Henri Michaux livre ici un autoportrait tout en écriture, où son visage apparaît dans les plis
Henri Michaux
Cela commença quand j’étais enfant. Il y avait un grand adulte encombrant.
Comment me venger de lui ? Je le mis dans un sac. Là je pouvais le battre à mon aise. Il criait, mais je ne l’écoutais pas. Il n’était pas intéressant.

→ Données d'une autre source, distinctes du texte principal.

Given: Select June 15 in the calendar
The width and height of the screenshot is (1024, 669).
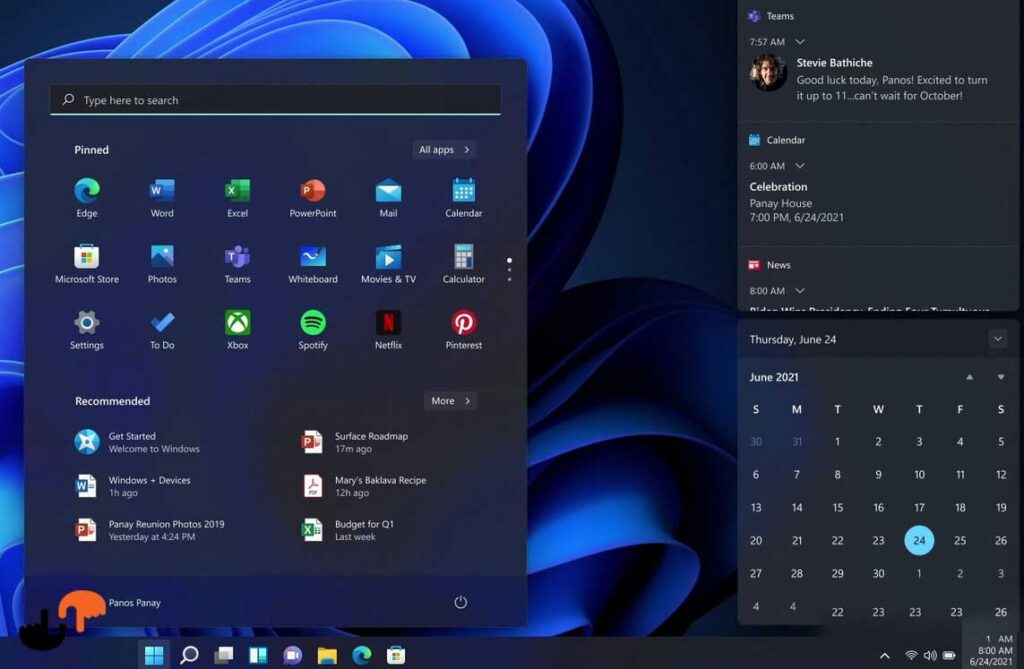Looking at the screenshot, I should tap(837, 508).
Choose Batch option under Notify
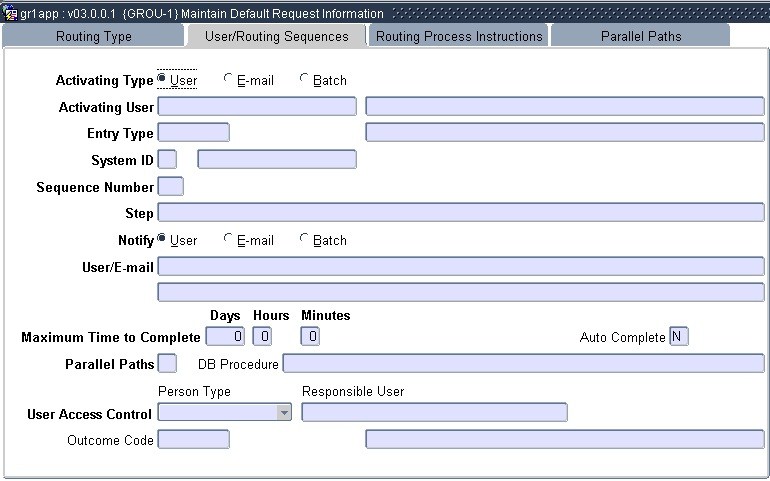This screenshot has height=481, width=770. pyautogui.click(x=305, y=240)
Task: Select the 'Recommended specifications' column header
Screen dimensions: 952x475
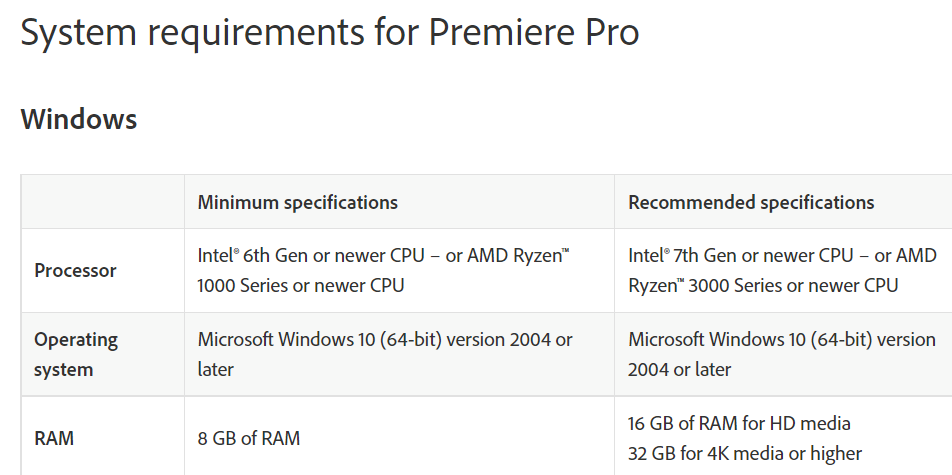Action: click(x=751, y=202)
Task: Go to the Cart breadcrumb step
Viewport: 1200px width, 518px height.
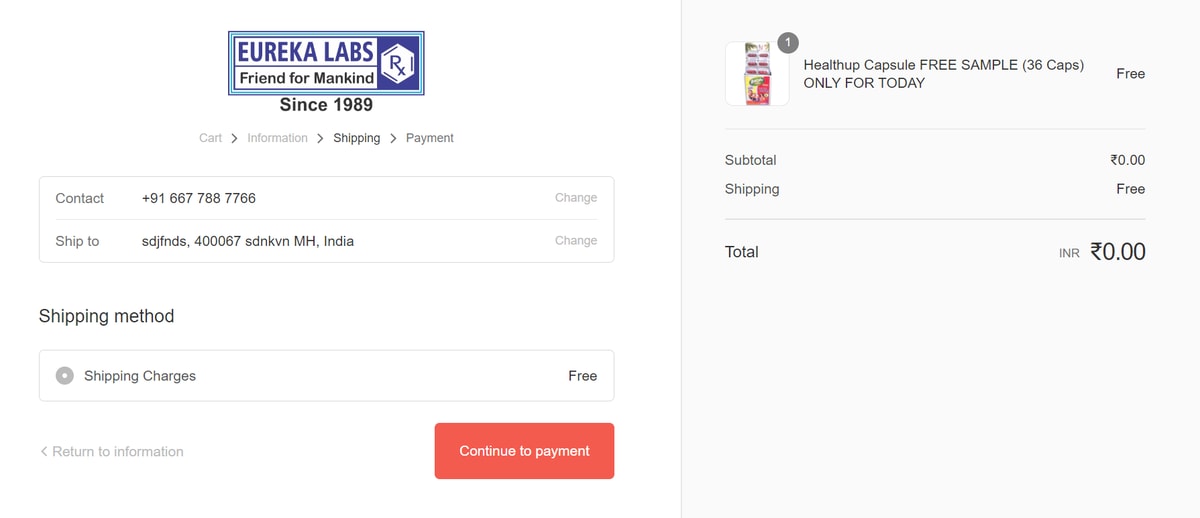Action: point(210,138)
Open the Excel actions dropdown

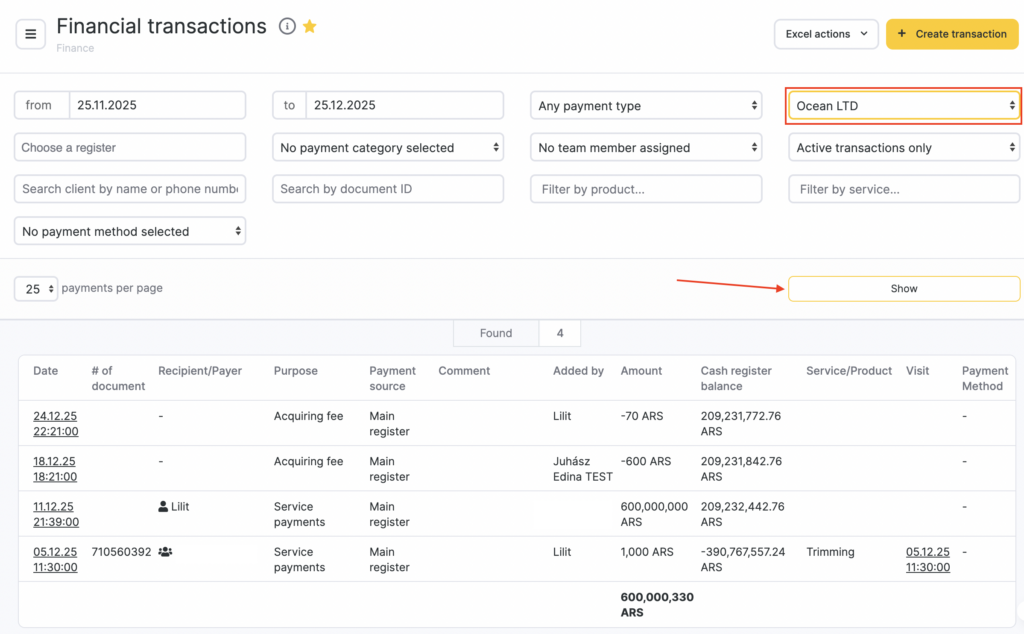pyautogui.click(x=825, y=34)
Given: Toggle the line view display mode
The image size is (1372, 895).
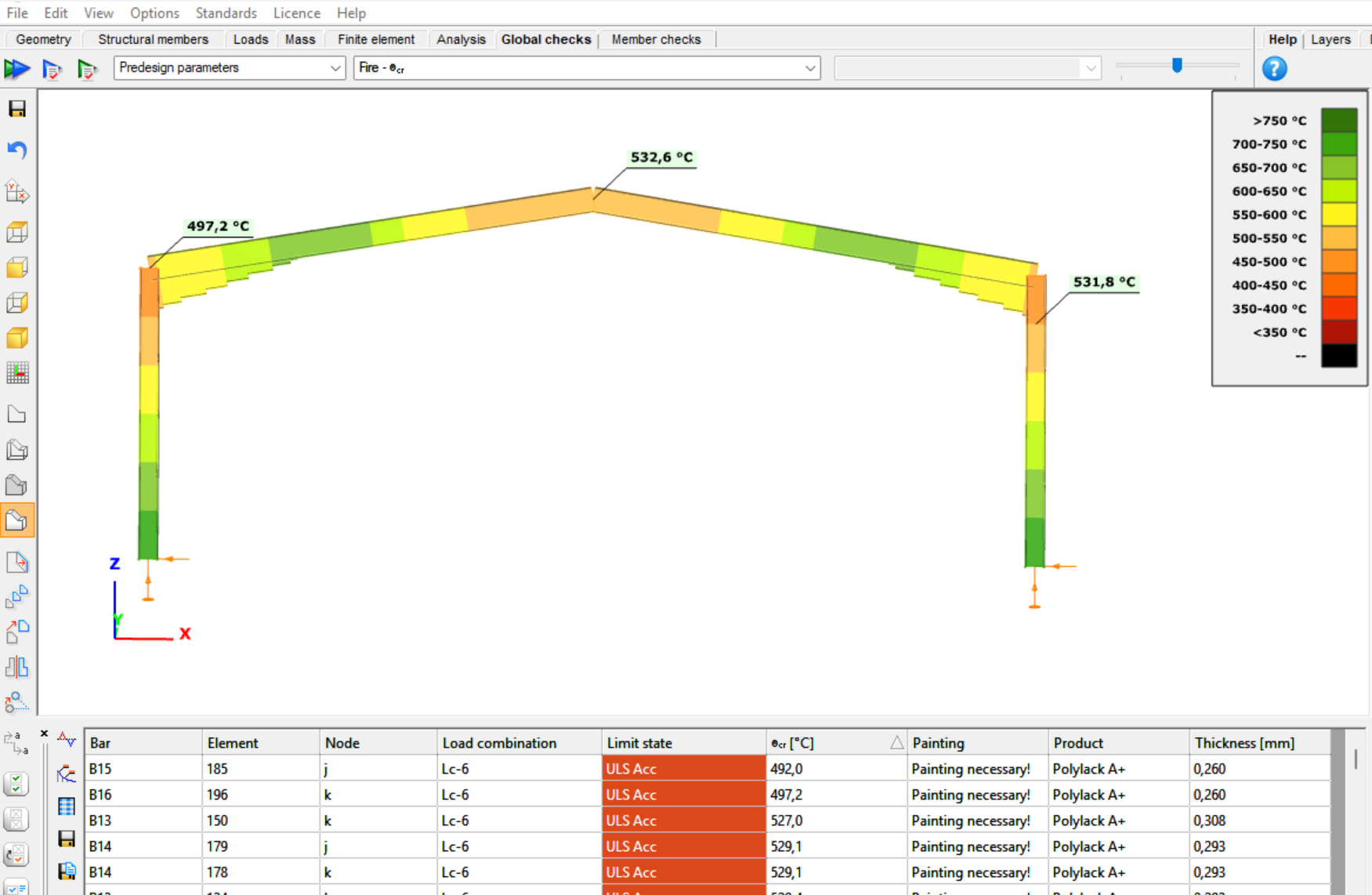Looking at the screenshot, I should (x=17, y=415).
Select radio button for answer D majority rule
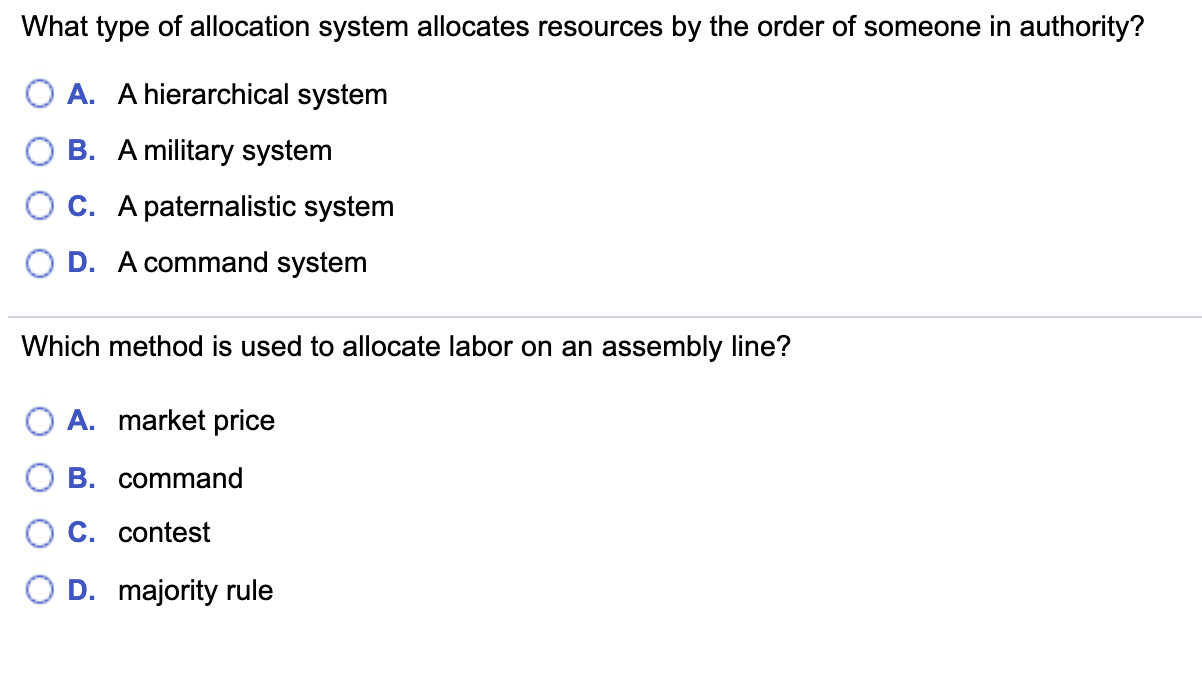1202x682 pixels. 40,590
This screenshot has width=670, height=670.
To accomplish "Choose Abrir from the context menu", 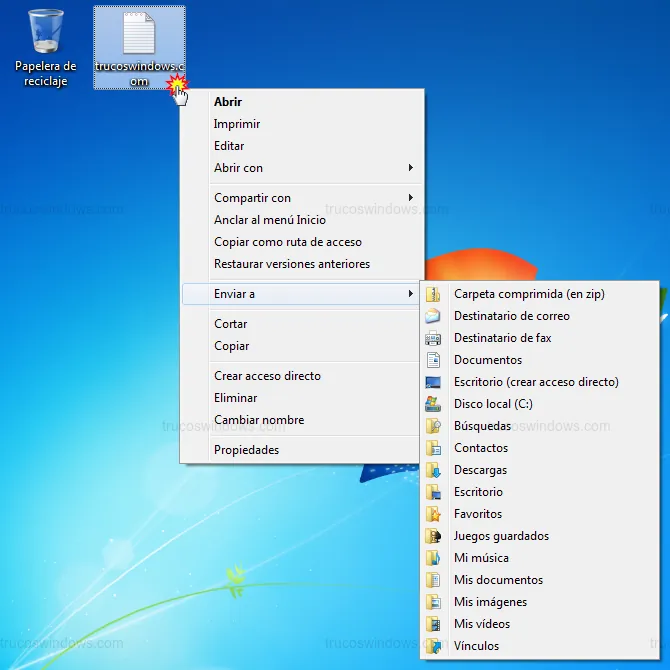I will (228, 102).
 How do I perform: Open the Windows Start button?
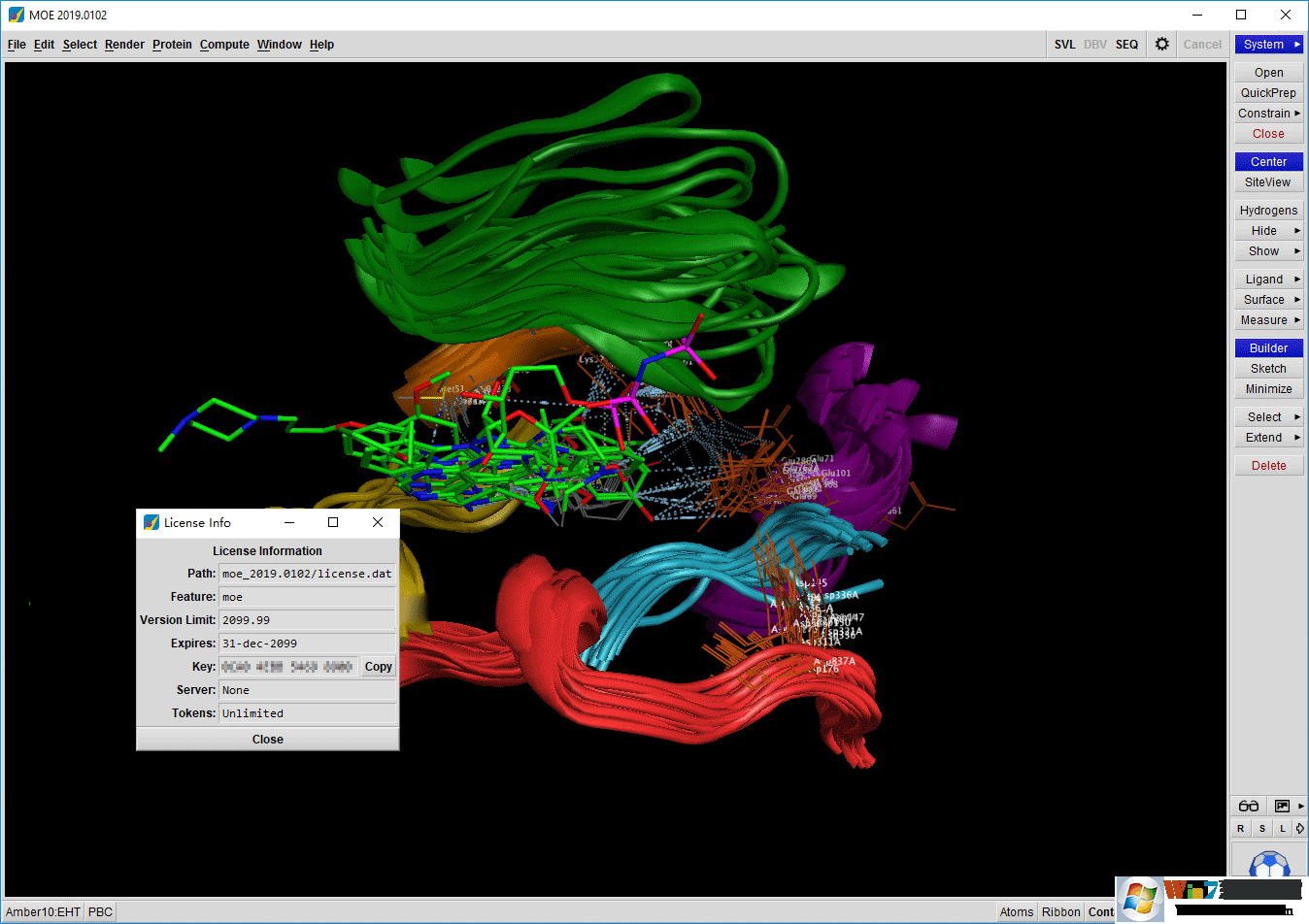[x=1138, y=900]
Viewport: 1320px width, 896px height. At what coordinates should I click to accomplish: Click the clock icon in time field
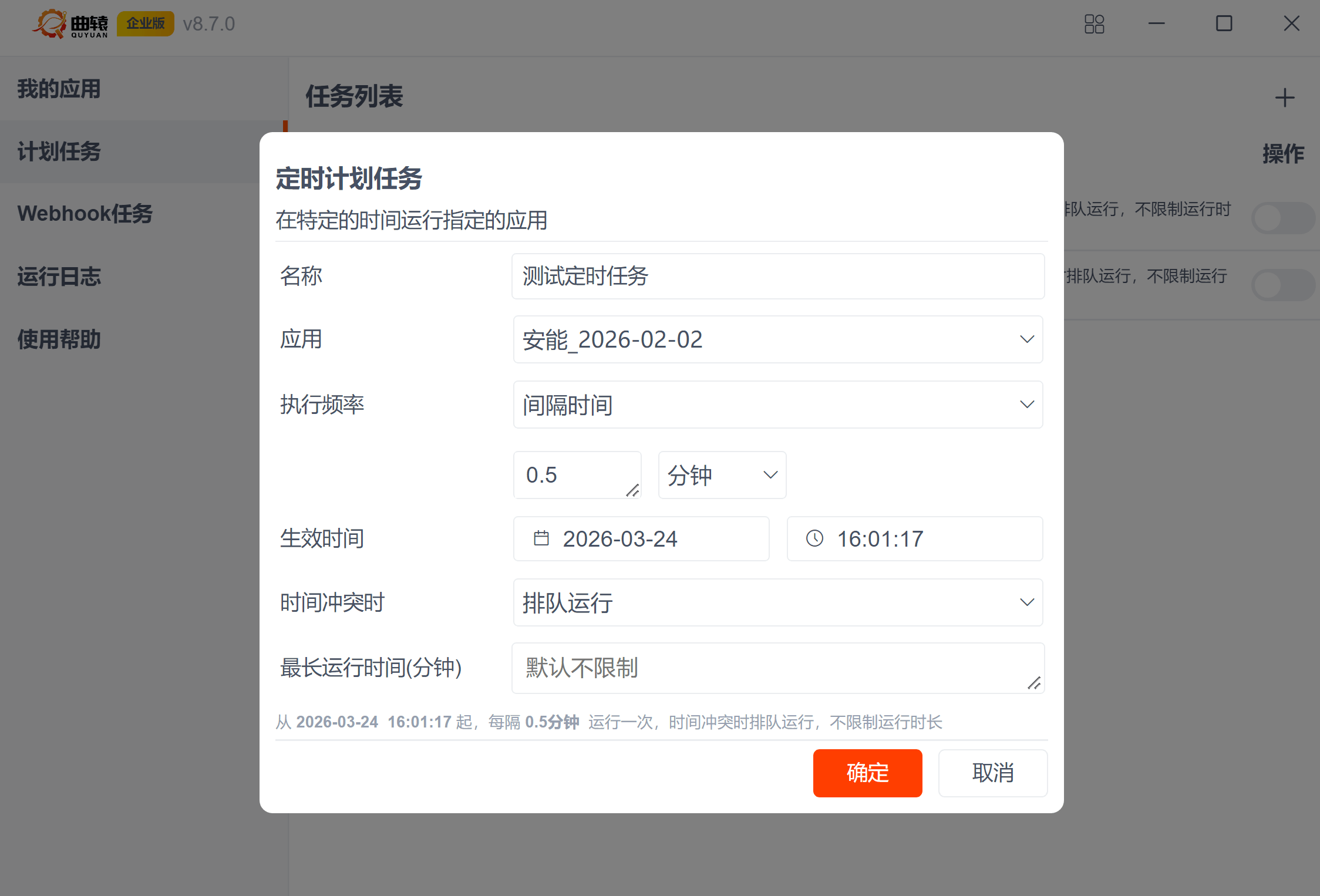tap(814, 538)
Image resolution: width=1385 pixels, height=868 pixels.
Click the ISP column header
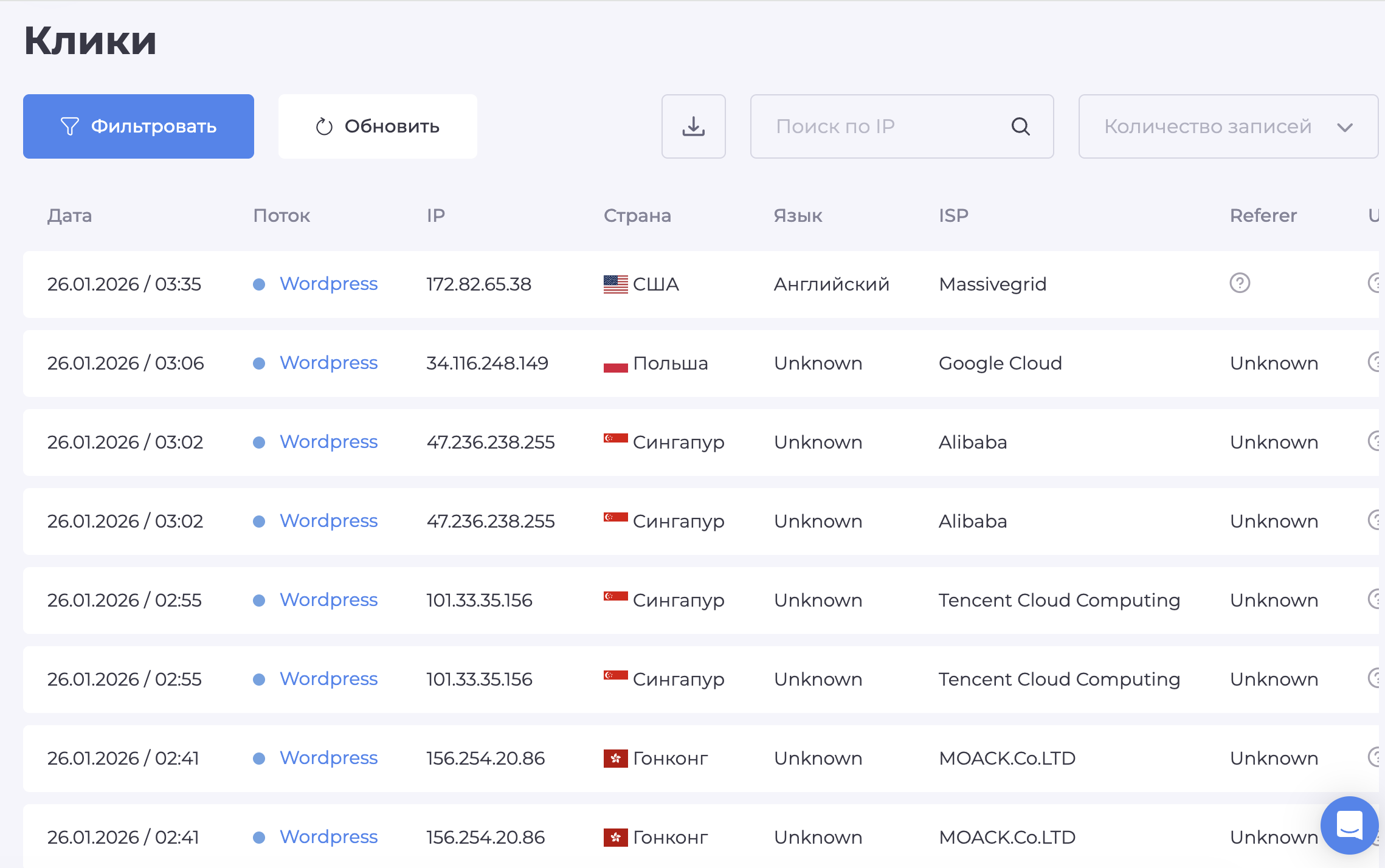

Cette habitude de mon enfance, je l’ai sagement gardée. Les possibilités d’intervention qu’on acquiert en devenant adulte, outre qu’elles ne vont pas loin, je m’en méfiais.
A qui est au lit, on n’offre pas une chaise.
Cette habitude, dis-je, je l’ai justement gardée, et jusqu’aujourd’hui gardée secrète. C’était plus sûr.
Son inconvénient – car il y en a un – c’est que grâce à elle, je supporte trop facilement les gens impossibles.
Je sais que je les attends au sac. Voilà qui donne une merveilleuse patience.
Je laisse exprès durer des situations ridicules et s’attarder mes empêcheurs de vivre.
La joie que j’aurais à les mettre à la porte en réalité est retenue au moment de l’action par les délices incomparablement plus grandes de les tenir prochainement dans le sac. Dans le sac où je les roue de coups impunément et avec une fougue à lasser dix hommes robustes se relayant méthodiquement.
Sans ce petit art à moi, comment aurais-je passé ma vie décourageante, pauvre souvent, toujours dans les coudes des autres ?
Comment aurais-je pu la continuer des dizaines d’années à travers tant de déboires, sous tant de maîtres, proches ou lointains, sous deux guerres, deux longues occupations par un peuple en armes et qui croit aux quilles abattues, sous d’autres innombrables ennemis.
Mais l’habitude libératrice me sauva. De justesse il est vrai, et je résistai au désespoir qui semblait devoir ne me laisser rien. Des médiocres, des raseuses, une brute dont j’eusse pu me défaire cent fois, je me les gardais pour la séance de sac.